## Stored data entries
▼

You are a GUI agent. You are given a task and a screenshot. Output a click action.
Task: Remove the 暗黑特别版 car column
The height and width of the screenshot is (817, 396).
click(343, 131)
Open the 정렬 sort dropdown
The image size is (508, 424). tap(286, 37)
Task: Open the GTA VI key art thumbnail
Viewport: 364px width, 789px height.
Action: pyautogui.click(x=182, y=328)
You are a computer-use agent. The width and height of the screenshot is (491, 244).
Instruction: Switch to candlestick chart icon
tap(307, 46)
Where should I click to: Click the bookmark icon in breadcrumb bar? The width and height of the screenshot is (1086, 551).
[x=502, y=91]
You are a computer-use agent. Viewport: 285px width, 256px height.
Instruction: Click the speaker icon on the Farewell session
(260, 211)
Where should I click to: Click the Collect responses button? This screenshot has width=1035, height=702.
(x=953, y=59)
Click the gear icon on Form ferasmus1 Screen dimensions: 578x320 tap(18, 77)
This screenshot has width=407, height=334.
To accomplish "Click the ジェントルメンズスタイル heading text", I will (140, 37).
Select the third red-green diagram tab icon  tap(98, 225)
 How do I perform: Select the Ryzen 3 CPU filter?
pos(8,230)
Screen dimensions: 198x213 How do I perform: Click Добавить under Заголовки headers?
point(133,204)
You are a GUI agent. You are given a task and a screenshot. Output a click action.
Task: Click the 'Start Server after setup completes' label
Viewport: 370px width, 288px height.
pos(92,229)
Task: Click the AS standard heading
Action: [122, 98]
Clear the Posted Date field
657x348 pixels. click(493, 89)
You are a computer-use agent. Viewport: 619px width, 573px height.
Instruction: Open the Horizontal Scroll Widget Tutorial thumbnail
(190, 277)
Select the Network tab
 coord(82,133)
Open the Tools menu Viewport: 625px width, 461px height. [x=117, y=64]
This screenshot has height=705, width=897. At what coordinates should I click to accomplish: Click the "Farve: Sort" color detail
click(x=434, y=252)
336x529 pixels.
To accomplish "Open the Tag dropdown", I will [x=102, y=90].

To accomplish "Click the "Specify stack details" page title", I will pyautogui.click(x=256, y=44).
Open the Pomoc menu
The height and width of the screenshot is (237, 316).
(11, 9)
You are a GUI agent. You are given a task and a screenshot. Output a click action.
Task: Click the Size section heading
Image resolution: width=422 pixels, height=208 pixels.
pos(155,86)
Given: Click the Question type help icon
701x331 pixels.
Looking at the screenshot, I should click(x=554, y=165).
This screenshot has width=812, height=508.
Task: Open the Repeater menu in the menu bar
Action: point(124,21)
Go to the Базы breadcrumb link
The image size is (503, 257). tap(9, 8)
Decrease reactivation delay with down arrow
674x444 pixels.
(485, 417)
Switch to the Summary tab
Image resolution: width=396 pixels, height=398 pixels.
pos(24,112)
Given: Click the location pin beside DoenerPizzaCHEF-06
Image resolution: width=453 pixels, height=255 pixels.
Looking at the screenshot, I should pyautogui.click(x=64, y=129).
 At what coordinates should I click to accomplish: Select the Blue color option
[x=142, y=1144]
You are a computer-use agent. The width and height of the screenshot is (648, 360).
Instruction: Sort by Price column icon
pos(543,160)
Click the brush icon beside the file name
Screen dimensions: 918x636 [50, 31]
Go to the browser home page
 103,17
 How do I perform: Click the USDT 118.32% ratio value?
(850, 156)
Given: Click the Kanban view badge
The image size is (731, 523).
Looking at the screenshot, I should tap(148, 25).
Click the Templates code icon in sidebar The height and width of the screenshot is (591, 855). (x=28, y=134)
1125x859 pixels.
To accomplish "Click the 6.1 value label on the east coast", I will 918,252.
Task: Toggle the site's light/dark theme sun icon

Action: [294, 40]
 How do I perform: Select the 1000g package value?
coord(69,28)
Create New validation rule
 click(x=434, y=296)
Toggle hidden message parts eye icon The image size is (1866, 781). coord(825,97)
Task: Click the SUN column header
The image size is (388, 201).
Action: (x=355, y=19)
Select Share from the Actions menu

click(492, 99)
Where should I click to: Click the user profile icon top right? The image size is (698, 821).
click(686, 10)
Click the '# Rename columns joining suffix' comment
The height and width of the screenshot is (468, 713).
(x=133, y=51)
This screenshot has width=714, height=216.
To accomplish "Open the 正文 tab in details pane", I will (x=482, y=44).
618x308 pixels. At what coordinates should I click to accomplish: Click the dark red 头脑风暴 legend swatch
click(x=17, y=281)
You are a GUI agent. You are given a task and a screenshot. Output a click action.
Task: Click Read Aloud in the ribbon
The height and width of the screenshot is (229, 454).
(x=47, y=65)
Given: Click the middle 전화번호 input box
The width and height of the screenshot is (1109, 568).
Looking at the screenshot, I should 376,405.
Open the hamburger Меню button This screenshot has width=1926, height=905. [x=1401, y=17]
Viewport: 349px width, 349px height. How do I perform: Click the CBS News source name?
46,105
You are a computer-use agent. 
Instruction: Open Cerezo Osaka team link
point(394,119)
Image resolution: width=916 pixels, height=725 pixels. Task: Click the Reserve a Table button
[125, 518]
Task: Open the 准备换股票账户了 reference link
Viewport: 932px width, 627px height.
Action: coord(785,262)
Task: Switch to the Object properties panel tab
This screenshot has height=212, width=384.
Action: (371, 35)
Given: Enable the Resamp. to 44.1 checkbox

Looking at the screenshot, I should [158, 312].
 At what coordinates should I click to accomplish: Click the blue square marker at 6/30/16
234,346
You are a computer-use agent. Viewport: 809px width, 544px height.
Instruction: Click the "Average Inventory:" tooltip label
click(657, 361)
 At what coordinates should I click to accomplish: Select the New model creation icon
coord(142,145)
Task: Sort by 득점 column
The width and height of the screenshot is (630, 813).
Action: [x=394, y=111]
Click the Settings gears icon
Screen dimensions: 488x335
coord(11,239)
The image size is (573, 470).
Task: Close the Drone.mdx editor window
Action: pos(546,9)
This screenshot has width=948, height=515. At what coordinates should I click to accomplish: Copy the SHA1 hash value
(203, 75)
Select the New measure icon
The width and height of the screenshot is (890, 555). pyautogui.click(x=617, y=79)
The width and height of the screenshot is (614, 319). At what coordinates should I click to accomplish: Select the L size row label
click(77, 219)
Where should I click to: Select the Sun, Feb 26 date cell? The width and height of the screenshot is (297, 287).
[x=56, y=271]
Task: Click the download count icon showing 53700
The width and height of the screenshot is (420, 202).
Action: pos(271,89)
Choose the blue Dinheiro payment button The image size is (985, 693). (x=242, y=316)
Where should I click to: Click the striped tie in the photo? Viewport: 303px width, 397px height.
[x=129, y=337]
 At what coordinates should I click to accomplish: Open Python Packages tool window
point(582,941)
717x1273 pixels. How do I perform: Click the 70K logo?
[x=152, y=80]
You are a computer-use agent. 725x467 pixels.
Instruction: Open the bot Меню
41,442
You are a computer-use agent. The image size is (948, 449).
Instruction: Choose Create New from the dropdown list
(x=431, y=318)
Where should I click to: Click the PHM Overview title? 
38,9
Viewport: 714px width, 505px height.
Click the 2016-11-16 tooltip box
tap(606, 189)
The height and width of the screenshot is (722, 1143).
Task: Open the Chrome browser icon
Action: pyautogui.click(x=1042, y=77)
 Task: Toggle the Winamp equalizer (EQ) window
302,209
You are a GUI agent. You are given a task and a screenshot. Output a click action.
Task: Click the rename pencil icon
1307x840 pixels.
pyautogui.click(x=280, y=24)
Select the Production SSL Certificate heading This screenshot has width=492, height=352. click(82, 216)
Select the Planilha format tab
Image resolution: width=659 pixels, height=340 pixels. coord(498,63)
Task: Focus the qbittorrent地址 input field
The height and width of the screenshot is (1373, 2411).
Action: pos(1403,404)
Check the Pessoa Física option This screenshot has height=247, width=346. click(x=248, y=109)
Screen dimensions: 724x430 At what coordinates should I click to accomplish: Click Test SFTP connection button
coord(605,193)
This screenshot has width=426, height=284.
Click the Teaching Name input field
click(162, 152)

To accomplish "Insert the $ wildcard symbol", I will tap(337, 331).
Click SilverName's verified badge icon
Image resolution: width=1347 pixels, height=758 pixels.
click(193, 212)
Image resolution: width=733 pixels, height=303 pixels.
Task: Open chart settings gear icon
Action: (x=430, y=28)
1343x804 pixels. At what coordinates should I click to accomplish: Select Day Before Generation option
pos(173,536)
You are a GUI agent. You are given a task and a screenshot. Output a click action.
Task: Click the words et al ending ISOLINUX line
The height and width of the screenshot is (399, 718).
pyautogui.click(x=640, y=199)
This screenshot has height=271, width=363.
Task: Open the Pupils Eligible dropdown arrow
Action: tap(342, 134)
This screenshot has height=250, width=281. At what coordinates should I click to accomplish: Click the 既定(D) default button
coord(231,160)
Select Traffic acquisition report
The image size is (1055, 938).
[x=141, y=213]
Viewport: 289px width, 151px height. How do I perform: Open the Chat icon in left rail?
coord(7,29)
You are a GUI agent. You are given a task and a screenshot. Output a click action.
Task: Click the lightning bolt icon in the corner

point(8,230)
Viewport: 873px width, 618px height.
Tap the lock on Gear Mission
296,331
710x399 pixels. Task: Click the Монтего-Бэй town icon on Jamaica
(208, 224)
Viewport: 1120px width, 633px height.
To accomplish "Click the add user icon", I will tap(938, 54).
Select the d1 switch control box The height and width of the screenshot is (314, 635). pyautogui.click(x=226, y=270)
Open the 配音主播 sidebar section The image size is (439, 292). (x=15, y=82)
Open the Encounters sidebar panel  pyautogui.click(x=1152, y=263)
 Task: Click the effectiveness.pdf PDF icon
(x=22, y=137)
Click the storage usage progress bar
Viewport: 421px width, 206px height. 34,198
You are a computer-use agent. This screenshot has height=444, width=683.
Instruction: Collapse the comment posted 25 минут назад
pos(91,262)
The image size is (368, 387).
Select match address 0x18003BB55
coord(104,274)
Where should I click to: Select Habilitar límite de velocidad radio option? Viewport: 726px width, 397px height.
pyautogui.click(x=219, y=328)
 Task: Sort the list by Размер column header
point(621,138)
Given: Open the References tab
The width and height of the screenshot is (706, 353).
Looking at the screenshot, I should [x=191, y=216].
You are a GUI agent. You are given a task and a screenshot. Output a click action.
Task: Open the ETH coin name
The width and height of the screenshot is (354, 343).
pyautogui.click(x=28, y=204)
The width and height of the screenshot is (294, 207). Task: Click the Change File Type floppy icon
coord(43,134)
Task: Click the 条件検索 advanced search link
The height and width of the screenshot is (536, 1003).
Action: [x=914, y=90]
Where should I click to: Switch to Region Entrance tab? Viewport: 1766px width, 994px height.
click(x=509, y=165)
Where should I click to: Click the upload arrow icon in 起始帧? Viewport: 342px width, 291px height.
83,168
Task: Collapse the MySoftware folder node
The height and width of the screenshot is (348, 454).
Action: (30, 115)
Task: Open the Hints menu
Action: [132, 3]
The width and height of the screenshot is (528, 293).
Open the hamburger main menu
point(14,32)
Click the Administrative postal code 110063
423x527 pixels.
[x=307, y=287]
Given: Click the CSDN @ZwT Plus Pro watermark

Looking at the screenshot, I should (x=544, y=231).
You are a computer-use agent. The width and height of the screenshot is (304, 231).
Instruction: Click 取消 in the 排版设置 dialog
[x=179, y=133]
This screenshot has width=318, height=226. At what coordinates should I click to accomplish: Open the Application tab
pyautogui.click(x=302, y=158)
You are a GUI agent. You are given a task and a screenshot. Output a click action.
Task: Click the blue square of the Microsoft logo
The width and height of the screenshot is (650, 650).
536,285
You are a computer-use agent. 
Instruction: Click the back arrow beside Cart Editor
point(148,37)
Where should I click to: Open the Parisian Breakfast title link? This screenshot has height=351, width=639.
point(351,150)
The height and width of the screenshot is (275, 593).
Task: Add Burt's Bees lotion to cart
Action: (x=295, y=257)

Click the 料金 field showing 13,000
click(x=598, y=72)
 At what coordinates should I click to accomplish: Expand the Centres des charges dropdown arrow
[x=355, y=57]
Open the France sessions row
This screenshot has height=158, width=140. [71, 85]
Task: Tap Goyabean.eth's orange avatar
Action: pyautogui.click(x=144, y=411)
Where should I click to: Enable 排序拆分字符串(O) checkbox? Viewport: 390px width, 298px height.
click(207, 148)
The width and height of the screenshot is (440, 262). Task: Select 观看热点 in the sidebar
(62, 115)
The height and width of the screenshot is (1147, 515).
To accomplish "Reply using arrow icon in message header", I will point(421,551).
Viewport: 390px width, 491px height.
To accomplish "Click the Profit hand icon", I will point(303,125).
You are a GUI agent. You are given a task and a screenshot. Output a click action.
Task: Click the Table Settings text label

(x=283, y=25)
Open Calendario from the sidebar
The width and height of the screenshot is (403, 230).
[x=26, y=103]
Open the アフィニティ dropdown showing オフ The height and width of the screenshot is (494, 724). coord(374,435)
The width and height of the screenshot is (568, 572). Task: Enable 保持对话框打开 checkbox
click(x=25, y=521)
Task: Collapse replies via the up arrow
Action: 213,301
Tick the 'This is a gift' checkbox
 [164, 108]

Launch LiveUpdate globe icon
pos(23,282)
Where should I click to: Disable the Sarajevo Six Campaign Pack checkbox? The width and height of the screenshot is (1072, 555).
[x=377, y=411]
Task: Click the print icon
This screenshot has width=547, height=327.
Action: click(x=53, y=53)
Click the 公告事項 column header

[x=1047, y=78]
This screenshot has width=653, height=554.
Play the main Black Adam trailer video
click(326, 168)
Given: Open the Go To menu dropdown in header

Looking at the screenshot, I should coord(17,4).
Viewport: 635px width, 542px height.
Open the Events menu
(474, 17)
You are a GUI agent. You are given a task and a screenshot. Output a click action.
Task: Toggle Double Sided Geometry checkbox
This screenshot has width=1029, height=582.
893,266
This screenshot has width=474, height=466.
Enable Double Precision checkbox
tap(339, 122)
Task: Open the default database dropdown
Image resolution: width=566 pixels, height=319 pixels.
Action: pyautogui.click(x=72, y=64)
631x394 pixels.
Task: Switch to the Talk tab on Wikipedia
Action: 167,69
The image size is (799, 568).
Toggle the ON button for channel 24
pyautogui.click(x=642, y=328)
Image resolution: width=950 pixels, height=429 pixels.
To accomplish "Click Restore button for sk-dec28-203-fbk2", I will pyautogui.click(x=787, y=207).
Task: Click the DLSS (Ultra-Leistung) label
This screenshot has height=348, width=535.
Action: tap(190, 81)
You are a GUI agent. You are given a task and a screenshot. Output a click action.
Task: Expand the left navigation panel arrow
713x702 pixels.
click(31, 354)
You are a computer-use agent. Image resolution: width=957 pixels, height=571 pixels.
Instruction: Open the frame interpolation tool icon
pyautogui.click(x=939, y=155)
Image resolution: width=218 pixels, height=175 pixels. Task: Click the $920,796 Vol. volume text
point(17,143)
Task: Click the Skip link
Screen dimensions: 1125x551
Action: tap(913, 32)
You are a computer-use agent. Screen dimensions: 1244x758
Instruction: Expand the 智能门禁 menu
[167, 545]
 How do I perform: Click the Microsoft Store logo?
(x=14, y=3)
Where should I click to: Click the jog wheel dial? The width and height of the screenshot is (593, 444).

▲

## EXERCISE OBJECTIVE
Take the stretch of lines above from the one containing "Image resolution: width=950" through the one containing "You are a computer-use agent. Image" and repeat it exactly, adding no other line.

## RESULT OF THE TASK
Image resolution: width=950 pixels, height=429 pixels.
To accomplish "Click Restore button for sk-dec28-203-fbk2", I will pyautogui.click(x=787, y=207).
Task: Click the DLSS (Ultra-Leistung) label
This screenshot has height=348, width=535.
Action: tap(190, 81)
You are a GUI agent. You are given a task and a screenshot. Output a click action.
Task: Expand the left navigation panel arrow
713x702 pixels.
click(31, 354)
You are a computer-use agent. Image resolution: width=957 pixels, height=571 pixels.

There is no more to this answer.